Task A. In the session recap, what distinguishes proofreading from revision in terms of when it is done?
Task B. Summarize the session recap in two sentences.
Task C. In the session recap, swap "blog" for "website" and give the part that opens with the words "- Read chapter" and closes with "coherent abstract eventually.".

Supplied text.
━━━━━━━━━━━━━━━━━━━━━━━━━━━━━━
Yesterday’s session topic was “Revision techniques and what to do against writer’s block”.
After solving the punctuation game homework and a short discussion about fuzzy punctuation rules we started off with a writing prompt. As I had left my prompt cards in my office we picked up this tweet from @DailyPrompt:
Write a fantastical account of the making of peanut butter. (It should bear no resemblance to the actual process of making peanut butter.)
— WritingPrompt.Com (@DailyPrompt) May 19, 2016
Thank you to those of you who read aloud their fun stories on the making of peanut butter. If you want to re-read, here is my writing prompt text.
We discussed chapters 3 and 13 from Zobel’s “Writing for Computer Science” on Revising and Editing. It became clear, that there is a clear distinction between revision and proofreading. While revision is a crucial and often repeated part of the writing process itself, proofreading is done mostly at the end to polish your text and finish it for submission or publication.
In my slides, a gave you a summary of proofreading and revision techniques. Furthermore, we talked about methods how to handle writer’s block. One of those techniques is freewriting which is literally used to write yourself free. The technique stems from creative writing, but it can be applied to scientific writing as well. You write for a particular amount of time and jot down everything that comes to your mind regarding the central topic or term. Anything goes – spelling mistakes, incomplete sentences, funky grammar. Don’t limit yourself and allow yourself to write “rubbish”. Flex your writing muscle, and you will come to the core and the real thing eventually.
If you want to see how a freewriting text could look like, have a glimpse at this post over at the bachelor’s course.
Activating and stimulating your writing muscle by actually performing writing movements with your hands really works. In that context, you might find the study “The pen is mightier than the keyboard” interesting.
One last thing regarding our discussion at the end of class about how to spark creativity: “Coffee vs beer: Which drink makes you more creative?”
Remember: be smart and don’t set your brain on fire. Moderation (in terms of amounts as well as frequency) is key!
- Read chapter 4 on “Hypotheses, Questions, and Evidence” in Zobel’s “Writing for Computer Science”. We will discuss that chapter in the next session.
- Write an abstract for your student project paper. This is not necessarily the abstract that will be part of your real paper later. The purpose of this exercise is rather to get started with writing for your project paper and to gain an overview on your topic. Write a first version of the abstract and let it rest for a day (or more). Revise and edit this version with the help of the tools and methods you learned in the last session. Post the revised version of the abstract to your blog. Maybe freewriting will help you to get started and you will produce a text that you will turn into a coherent abstract eventually.
━━━━━━━━━━━━━━━━━━━━━━━━━━━━━━
Record set.
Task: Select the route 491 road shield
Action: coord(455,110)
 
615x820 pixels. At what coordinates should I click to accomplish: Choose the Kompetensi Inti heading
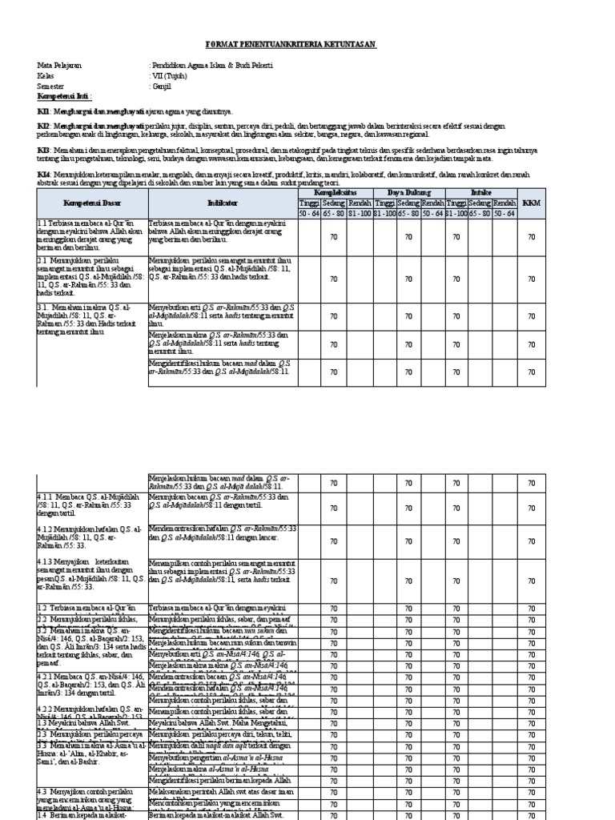(x=62, y=95)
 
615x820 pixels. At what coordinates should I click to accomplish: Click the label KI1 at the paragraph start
(x=43, y=111)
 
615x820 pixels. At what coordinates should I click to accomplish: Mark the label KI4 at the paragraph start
(x=43, y=173)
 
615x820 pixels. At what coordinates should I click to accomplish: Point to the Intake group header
(x=480, y=193)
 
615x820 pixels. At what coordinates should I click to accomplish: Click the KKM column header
(x=531, y=203)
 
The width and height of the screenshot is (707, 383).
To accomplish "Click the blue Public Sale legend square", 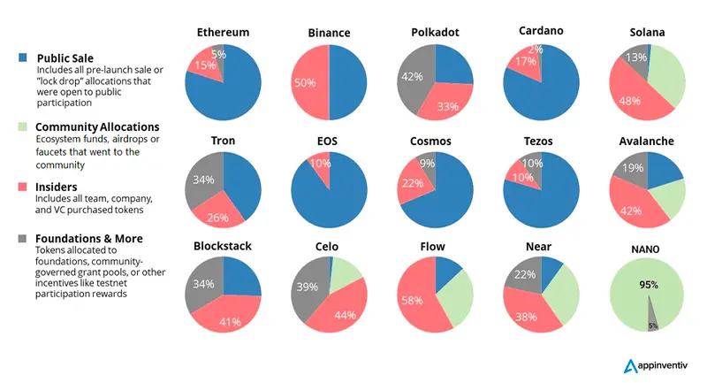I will (23, 57).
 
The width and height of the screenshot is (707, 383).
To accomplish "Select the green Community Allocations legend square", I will (23, 127).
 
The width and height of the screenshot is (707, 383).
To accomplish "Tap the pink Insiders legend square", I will (23, 187).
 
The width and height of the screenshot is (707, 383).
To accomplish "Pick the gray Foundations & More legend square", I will (23, 238).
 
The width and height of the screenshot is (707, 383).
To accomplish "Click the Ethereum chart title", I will (223, 33).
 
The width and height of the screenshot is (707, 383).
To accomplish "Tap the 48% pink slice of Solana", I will (631, 98).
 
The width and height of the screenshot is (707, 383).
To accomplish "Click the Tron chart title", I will (223, 142).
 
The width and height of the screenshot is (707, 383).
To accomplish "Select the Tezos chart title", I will (540, 142).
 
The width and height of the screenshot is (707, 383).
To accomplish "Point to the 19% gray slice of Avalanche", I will (632, 168).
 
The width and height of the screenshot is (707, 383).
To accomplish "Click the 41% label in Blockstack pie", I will (230, 321).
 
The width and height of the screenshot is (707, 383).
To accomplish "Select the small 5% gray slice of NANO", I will (650, 318).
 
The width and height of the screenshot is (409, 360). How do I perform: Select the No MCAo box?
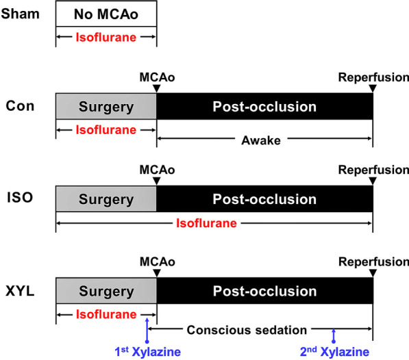point(106,14)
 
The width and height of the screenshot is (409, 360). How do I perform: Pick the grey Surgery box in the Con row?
point(106,107)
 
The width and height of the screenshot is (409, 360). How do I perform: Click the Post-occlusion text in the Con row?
point(264,107)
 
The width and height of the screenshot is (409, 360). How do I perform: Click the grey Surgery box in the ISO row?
point(106,199)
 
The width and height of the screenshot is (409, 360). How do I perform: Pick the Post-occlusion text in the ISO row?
point(264,199)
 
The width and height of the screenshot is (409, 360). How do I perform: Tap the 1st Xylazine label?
point(147,351)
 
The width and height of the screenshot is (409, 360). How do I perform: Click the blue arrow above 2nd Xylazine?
point(334,335)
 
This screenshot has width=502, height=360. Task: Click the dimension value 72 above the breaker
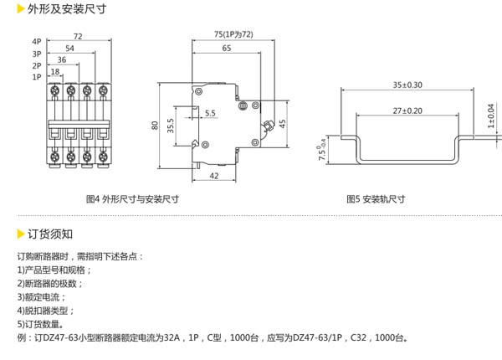pyautogui.click(x=77, y=36)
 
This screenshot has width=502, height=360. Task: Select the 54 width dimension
pyautogui.click(x=69, y=49)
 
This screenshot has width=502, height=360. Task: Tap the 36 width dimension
pyautogui.click(x=62, y=60)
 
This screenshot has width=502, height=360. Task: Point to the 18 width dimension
pyautogui.click(x=54, y=72)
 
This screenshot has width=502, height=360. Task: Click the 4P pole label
pyautogui.click(x=37, y=41)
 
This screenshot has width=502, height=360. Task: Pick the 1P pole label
pyautogui.click(x=37, y=76)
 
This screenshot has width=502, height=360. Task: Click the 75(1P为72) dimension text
pyautogui.click(x=222, y=34)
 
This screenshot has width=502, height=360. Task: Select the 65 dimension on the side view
pyautogui.click(x=227, y=49)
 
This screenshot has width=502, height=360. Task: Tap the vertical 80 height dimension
pyautogui.click(x=155, y=125)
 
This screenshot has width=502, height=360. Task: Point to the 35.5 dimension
pyautogui.click(x=170, y=125)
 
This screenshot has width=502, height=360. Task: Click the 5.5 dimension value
pyautogui.click(x=209, y=112)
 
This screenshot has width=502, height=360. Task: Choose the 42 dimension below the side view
pyautogui.click(x=214, y=175)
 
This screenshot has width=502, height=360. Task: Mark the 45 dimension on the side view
pyautogui.click(x=283, y=123)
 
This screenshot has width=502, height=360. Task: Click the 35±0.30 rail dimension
pyautogui.click(x=407, y=85)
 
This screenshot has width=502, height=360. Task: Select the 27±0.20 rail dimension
pyautogui.click(x=407, y=111)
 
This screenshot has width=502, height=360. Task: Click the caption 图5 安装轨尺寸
pyautogui.click(x=376, y=199)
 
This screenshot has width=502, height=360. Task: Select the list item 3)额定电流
pyautogui.click(x=41, y=296)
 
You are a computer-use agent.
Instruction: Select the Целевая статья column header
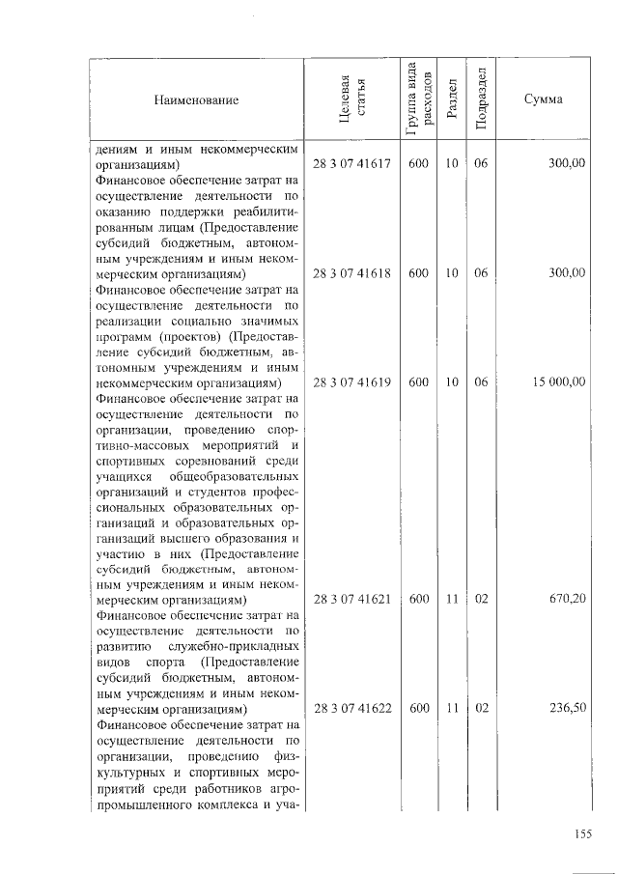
━━━━━━━━━━━━━━━━━━━━━━━━━━━━━━
Result A. Proofreading is done mostly at the end to polish the text for submission or publication, while revision is a crucial, often repeated part of the writing process itself.

Result B. The session on revision techniques and writer's block began with a writing prompt about a fantastical account of making peanut butter, then covered Zobel's chapters on revising and editing and the distinction between revision and proofreading. It also presented freewriting as a way to handle writer's block and assigned reading chapter 4 of Zobel's book and writing, revising, and blogging an abstract for the student project paper.

Result C.
- Read chapter 4 on “Hypotheses, Questions, and Evidence” in Zobel’s “Writing for Computer Science”. We will discuss that chapter in the next session.
- Write an abstract for your student project paper. This is not necessarily the abstract that will be part of your real paper later. The purpose of this exercise is rather to get started with writing for your project paper and to gain an overview on your topic. Write a first version of the abstract and let it rest for a day (or more). Revise and edit this version with the help of the tools and methods you learned in the last session. Post the revised version of the abstract to your website. Maybe freewriting will help you to get started and you will produce a text that you will turn into a coherent abstract eventually.